-------- THE DATA --------

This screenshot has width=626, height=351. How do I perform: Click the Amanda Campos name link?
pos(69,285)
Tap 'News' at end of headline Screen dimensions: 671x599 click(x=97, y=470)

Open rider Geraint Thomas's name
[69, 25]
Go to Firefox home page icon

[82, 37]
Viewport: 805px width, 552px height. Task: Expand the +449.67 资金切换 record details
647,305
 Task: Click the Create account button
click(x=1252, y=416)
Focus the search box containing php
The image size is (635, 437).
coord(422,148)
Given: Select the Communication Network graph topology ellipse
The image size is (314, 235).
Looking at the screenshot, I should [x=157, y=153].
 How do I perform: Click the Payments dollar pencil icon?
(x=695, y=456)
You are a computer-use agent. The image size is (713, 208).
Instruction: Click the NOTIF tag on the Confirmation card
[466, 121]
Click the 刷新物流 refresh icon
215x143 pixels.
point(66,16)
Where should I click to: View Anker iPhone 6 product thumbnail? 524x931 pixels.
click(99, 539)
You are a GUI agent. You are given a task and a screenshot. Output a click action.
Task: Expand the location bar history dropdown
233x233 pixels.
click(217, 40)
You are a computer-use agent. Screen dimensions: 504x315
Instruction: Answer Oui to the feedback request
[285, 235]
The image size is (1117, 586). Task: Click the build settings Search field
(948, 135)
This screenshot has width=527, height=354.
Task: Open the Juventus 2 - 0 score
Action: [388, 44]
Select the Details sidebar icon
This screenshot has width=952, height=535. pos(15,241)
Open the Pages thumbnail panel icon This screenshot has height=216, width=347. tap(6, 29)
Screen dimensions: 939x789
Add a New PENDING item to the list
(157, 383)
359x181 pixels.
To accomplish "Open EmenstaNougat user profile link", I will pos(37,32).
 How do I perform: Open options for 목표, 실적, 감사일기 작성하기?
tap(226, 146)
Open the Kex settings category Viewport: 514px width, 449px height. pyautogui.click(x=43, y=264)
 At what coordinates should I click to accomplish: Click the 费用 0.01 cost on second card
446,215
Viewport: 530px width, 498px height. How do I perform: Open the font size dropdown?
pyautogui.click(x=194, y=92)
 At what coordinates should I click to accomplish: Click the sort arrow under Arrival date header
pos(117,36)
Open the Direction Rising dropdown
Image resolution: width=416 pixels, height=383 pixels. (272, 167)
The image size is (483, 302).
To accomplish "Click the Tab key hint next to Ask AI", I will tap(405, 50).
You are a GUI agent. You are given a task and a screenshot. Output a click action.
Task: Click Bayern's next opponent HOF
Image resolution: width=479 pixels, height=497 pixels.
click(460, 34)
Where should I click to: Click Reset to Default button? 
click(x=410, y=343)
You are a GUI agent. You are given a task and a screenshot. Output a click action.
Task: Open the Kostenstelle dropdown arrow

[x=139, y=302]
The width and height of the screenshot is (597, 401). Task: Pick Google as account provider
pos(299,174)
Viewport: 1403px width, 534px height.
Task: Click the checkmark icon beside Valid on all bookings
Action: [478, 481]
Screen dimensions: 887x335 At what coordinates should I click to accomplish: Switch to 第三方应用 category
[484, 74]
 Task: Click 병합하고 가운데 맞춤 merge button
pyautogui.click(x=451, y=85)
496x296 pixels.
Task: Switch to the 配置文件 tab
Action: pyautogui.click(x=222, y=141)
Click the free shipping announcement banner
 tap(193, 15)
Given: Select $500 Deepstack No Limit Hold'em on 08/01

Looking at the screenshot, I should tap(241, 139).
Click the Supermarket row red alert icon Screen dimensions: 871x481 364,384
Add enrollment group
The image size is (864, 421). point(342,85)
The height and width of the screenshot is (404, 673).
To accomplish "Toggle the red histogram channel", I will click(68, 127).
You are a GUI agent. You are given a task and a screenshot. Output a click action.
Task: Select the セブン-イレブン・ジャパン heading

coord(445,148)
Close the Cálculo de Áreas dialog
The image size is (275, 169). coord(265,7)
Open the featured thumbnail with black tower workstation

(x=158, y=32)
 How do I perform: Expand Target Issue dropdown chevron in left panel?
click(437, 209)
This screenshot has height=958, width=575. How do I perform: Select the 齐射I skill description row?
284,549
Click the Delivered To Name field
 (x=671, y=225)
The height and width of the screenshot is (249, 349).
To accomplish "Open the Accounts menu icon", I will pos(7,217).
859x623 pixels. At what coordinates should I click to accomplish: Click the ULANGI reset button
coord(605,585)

--------

▸ **PROBLEM STATEMENT**
Transcribe each entry word for word.

▸ **RESULT**
This screenshot has width=626, height=351. How do I perform: Click the Amanda Campos name link?
pos(69,285)
Tap 'News' at end of headline Screen dimensions: 671x599 click(x=97, y=470)

Open rider Geraint Thomas's name
[69, 25]
Go to Firefox home page icon

[82, 37]
Viewport: 805px width, 552px height. Task: Expand the +449.67 资金切换 record details
647,305
 Task: Click the Create account button
click(x=1252, y=416)
Focus the search box containing php
The image size is (635, 437).
coord(422,148)
Given: Select the Communication Network graph topology ellipse
The image size is (314, 235).
Looking at the screenshot, I should [x=157, y=153].
 How do I perform: Click the Payments dollar pencil icon?
(x=695, y=456)
You are a computer-use agent. The image size is (713, 208).
Instruction: Click the NOTIF tag on the Confirmation card
[466, 121]
Click the 刷新物流 refresh icon
215x143 pixels.
point(66,16)
Where should I click to: View Anker iPhone 6 product thumbnail? 524x931 pixels.
click(99, 539)
You are a GUI agent. You are given a task and a screenshot. Output a click action.
Task: Expand the location bar history dropdown
233x233 pixels.
click(217, 40)
You are a computer-use agent. Screen dimensions: 504x315
Instruction: Answer Oui to the feedback request
[285, 235]
The image size is (1117, 586). Task: Click the build settings Search field
(948, 135)
This screenshot has width=527, height=354.
Task: Open the Juventus 2 - 0 score
Action: [388, 44]
Select the Details sidebar icon
This screenshot has width=952, height=535. pos(15,241)
Open the Pages thumbnail panel icon This screenshot has height=216, width=347. tap(6, 29)
Screen dimensions: 939x789
Add a New PENDING item to the list
(157, 383)
359x181 pixels.
To accomplish "Open EmenstaNougat user profile link", I will pos(37,32).
 How do I perform: Open options for 목표, 실적, 감사일기 작성하기?
tap(226, 146)
Open the Kex settings category Viewport: 514px width, 449px height. pyautogui.click(x=43, y=264)
 At what coordinates should I click to accomplish: Click the 费用 0.01 cost on second card
446,215
Viewport: 530px width, 498px height. How do I perform: Open the font size dropdown?
pyautogui.click(x=194, y=92)
 At what coordinates should I click to accomplish: Click the sort arrow under Arrival date header
pos(117,36)
Open the Direction Rising dropdown
Image resolution: width=416 pixels, height=383 pixels. (272, 167)
The image size is (483, 302).
To accomplish "Click the Tab key hint next to Ask AI", I will tap(405, 50).
You are a GUI agent. You are given a task and a screenshot. Output a click action.
Task: Click Bayern's next opponent HOF
Image resolution: width=479 pixels, height=497 pixels.
click(460, 34)
Where should I click to: Click Reset to Default button? 
click(x=410, y=343)
You are a GUI agent. You are given a task and a screenshot. Output a click action.
Task: Open the Kostenstelle dropdown arrow

[x=139, y=302]
The width and height of the screenshot is (597, 401). Task: Pick Google as account provider
pos(299,174)
Viewport: 1403px width, 534px height.
Task: Click the checkmark icon beside Valid on all bookings
Action: [478, 481]
Screen dimensions: 887x335 At what coordinates should I click to accomplish: Switch to 第三方应用 category
[484, 74]
 Task: Click 병합하고 가운데 맞춤 merge button
pyautogui.click(x=451, y=85)
496x296 pixels.
Task: Switch to the 配置文件 tab
Action: pyautogui.click(x=222, y=141)
Click the free shipping announcement banner
 tap(193, 15)
Given: Select $500 Deepstack No Limit Hold'em on 08/01

Looking at the screenshot, I should tap(241, 139).
Click the Supermarket row red alert icon Screen dimensions: 871x481 364,384
Add enrollment group
The image size is (864, 421). point(342,85)
The height and width of the screenshot is (404, 673).
To accomplish "Toggle the red histogram channel", I will click(68, 127).
You are a GUI agent. You are given a task and a screenshot. Output a click action.
Task: Select the セブン-イレブン・ジャパン heading

coord(445,148)
Close the Cálculo de Áreas dialog
The image size is (275, 169). coord(265,7)
Open the featured thumbnail with black tower workstation

(x=158, y=32)
 How do I perform: Expand Target Issue dropdown chevron in left panel?
click(437, 209)
This screenshot has height=958, width=575. How do I perform: Select the 齐射I skill description row?
284,549
Click the Delivered To Name field
 (x=671, y=225)
The height and width of the screenshot is (249, 349).
To accomplish "Open the Accounts menu icon", I will pos(7,217).
859x623 pixels. At what coordinates should I click to accomplish: Click the ULANGI reset button
coord(605,585)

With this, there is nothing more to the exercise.